Bayan Seewald Halkevi müdiresi "Almanca mı? Öğrenmek isterler, " "Hayır efendim Türkçe" "Nasıl olur? Konuşmasını bilmiyorlar mı?" "Bilmez olurlar mı kâğıda dökemiyorlar, kâğıda dökülmüşü sökemiyorlar, çocuklarını beraberlerin de getirmek istiyorlar kocalarının içi rahat olsun diye anladınız mı?" "Hayır, pek sayılmaz, ama alt katta Çarşamba günleri öğleden sonra bir sınıf boş iki saatliğine kullanabilirsiniz, yalnız unutmayın emeğinizin karşılığın da size ücret ödeyemeyiz, program kitapçığında kursu yayınlarız. Siz yinede anneler için kurs boyu 10- çocuklar için 5 mark isteseniz iyi olur, deneyimlerimiz bedava yapılan hizmetlerin pek değeri olmadığını bize öğretmiştir"
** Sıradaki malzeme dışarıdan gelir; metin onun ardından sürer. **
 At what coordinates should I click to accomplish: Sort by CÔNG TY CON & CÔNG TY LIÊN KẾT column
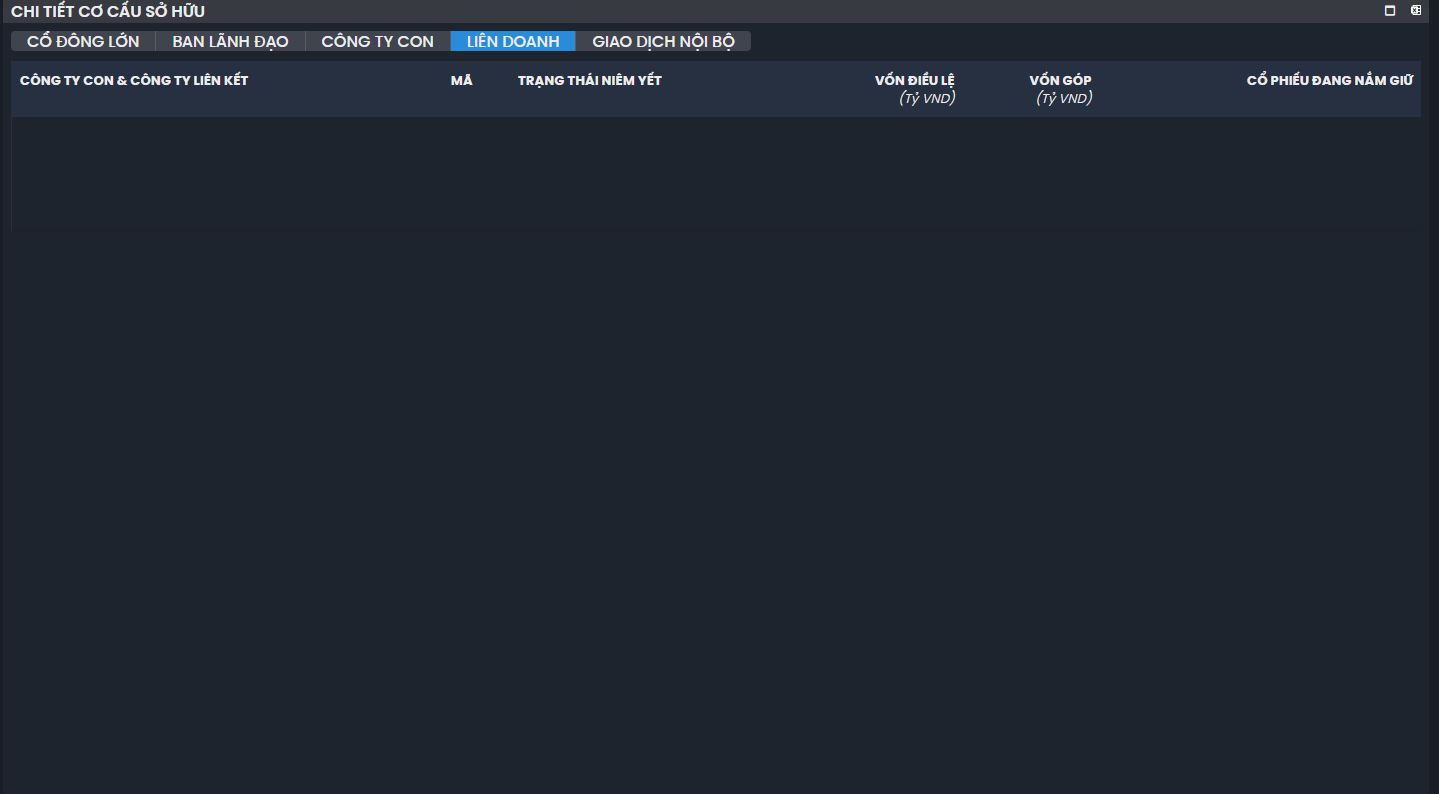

Yetişkinler utanır bilmemek onları bloke eder, mahcup olmak istemezler. Sınıfta ön sıralar çocuklarla dolu. Anneler taa arkalarda. Bu böyle olmayacaktı! Çocuklar ve anneler birlikte öğrenmeliydik Anadili! Allahın izniyle çare kendiliğinden gelmişti. Oyun oynayarak başladık. "Ana! O harfin adı YILAN değil biz ona okulda ES diyoz be" "Ana sen de bi tahtaya kaksana Ömer’in anası iki kez adını tahtaya doğru yazdı hadi yav!"

Biz hep tahtaya yazıp çizmiyorduk, sohbetler de ediliyordu ara sıra.
-Burada öğrendikten sonra ne yapacağız? Anteplim!
…bilmem!
-Nasıl bilmezsin! Münih’e gidip sınava gireceğiz!
…Allah korusun!
- Korusun ya, ondan sonra, sürücü kursuna gideceğiz (Türkçe) sınava girip, ehliyet alacağız! Birden bire bir sessizlik çöktü! Eyvah dedim gitti bizim talebeler, gözlerini korkuttum!
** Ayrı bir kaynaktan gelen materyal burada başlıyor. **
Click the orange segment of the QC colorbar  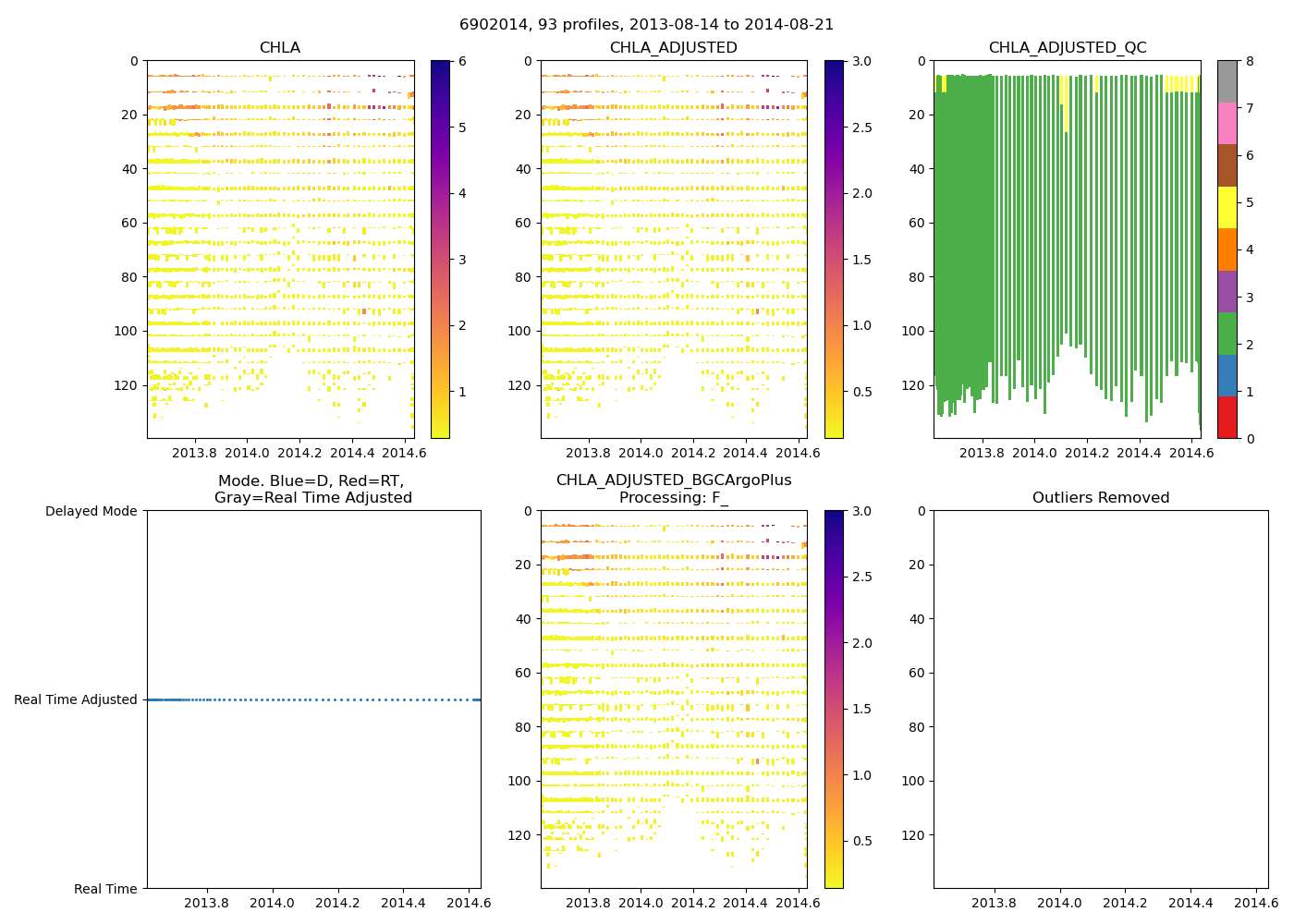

Uşaklının oğlan sessizliği bozdu "Geçen yaz arabayla Türkiye’ye giderkene babam ishal olmuştu di mi ana iki gün Bulgaristan da kaldık, polisler hadi gidin gari dedilerdi. Bak senin ehliyetin olsaydı, sen bizi vardırırdın"

Atasözleri, deyimler terimler öğrendik beraberce, melodik, akıcı bildik oldukları için. İçlerinden ikisi üçü, sınavı da verdiler ehliyeti de aldılar. Anteplim ilkti bankada imzasını, kasabanın yolların da arabayla havasını atan. 1, 50 olan boyu 2 metre olmuştu. Başı dikti artık! Kocası kahvede övünüyordu."Hanım’ın direksiyonu guvvetli"
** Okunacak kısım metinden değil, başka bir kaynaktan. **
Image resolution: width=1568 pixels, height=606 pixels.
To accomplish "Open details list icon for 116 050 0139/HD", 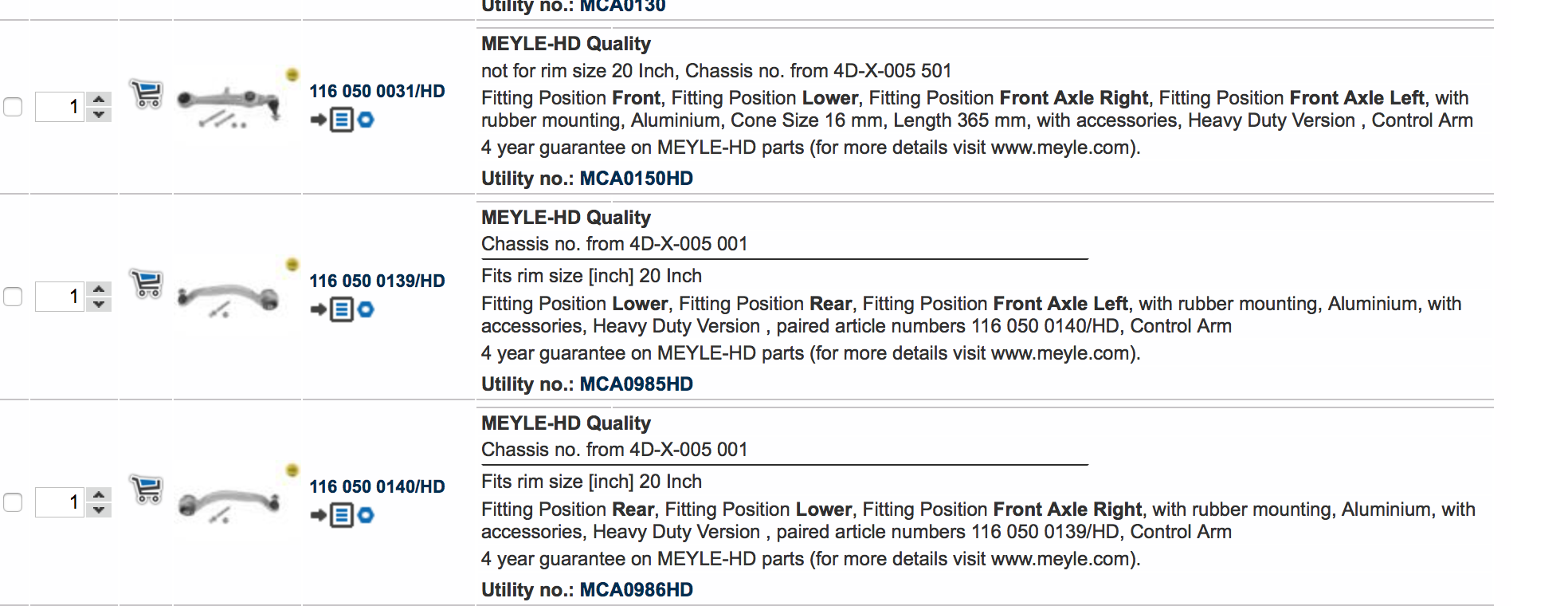I will (342, 309).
Oynayarak öğrenmek meşhur olmuştu birden bire Bayan Seewald: Türkiye’de tatil yapmak isteyenler, lise öğretmenleri, Antalya’da sevgilisi olanlar da Türkçe öğrenmek istiyorlar bir kurs açmak istiyoruz, ücretli ilginizi çeker miydi” Çekerdi çekmez olur mu hiç, ama bu konu başka bir bahara..

1992 Senesinde İzmir’den bir iş teklifi gelmişti. Eşim düşünmeden kabul etmiş, apar topar yalnız başına gitmişti. Tek başıma dört ayda toparlanabilmiştim. Taşınma günü geldi çattı garip bir duygu, vatana göç! Bilgisayar cep telefonu olmayan zamanlar, her gün mektup yazmak yemek içmek gibi.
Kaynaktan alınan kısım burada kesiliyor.